***** Извлечённый текст *****
Вожди и сподвижники: Слежка. Оговоры. Травля - страница 4
Через несколько минут дверь в комнату Владимира Ильича открылась и Сталин, который показался мне несколько расстроенным, вышел. Простившись с нами, оба они — Бухарин и Сталин — направились мимо Большого дома через домик санатория во двор, к автомобилю. Я пошла проводить их. Они о чем-то разговаривали друг с другом вполголоса, и во дворе Сталин обернулся ко мне и сказал: «Ей (он имел в виду меня) можно сказать, а Наде (Надежде Константиновне) не надо». И Сталин передал мне, что Владимир Ильич вызывал его для того, чтобы напомнить ему обещание, данное раньше, помочь ему вовремя уйти со сцены, если у него будет паралич. «Теперь момент, о котором я Вам раньше говорил, — сказал Владимир Ильич, — наступил, у меня паралич и мне нужна Ваша помощь».
*****
_Задание_
Согласно извлечённому тексту, с какой целью Владимир Ильич вызывал к себе Сталина?
***** Предоставленные записи *****
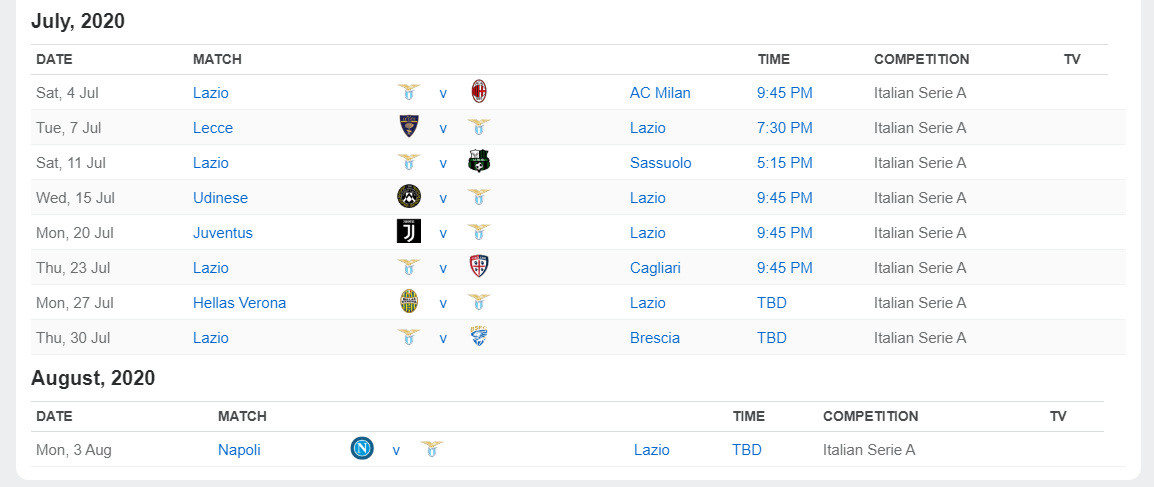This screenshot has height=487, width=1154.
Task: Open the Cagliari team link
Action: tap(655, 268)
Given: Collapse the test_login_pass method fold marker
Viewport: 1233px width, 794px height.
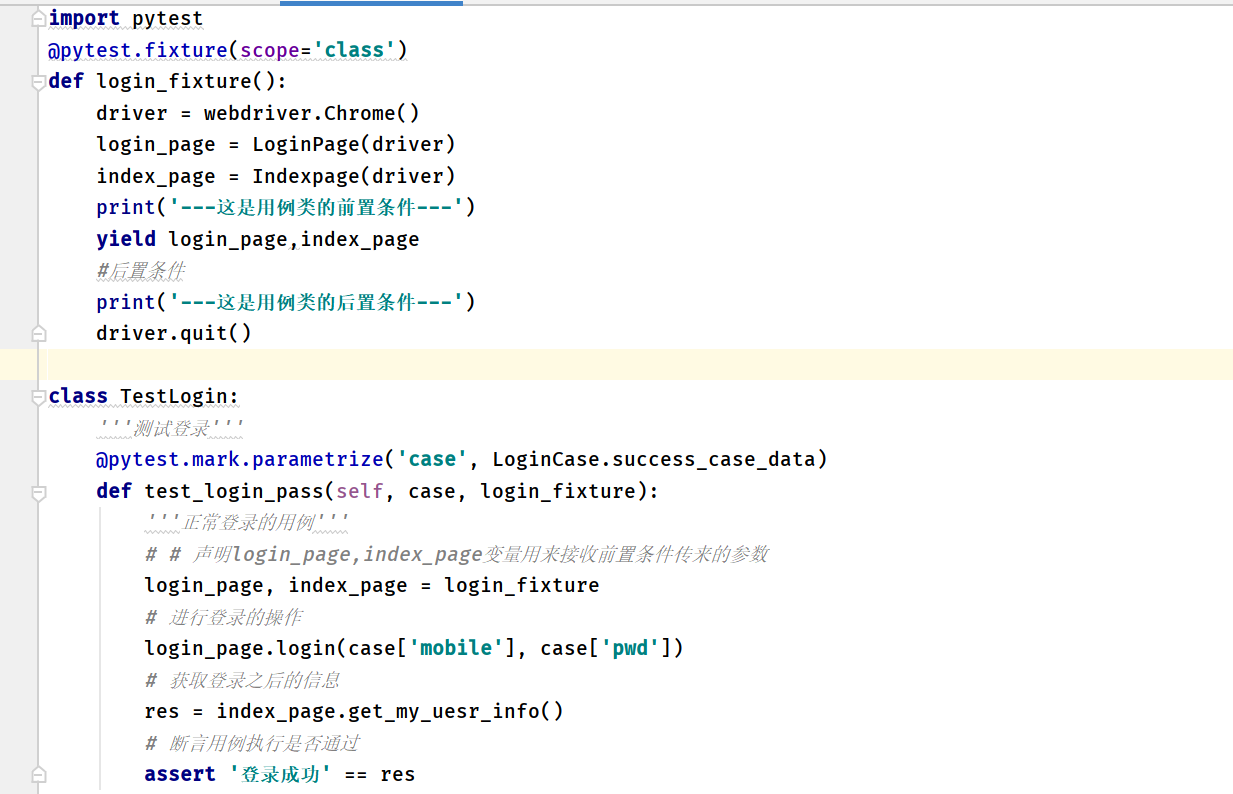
*****
_Выполненное задание_
Он хотел напомнить Сталину данное раньше обещание помочь ему вовремя уйти со сцены, если у него будет паралич.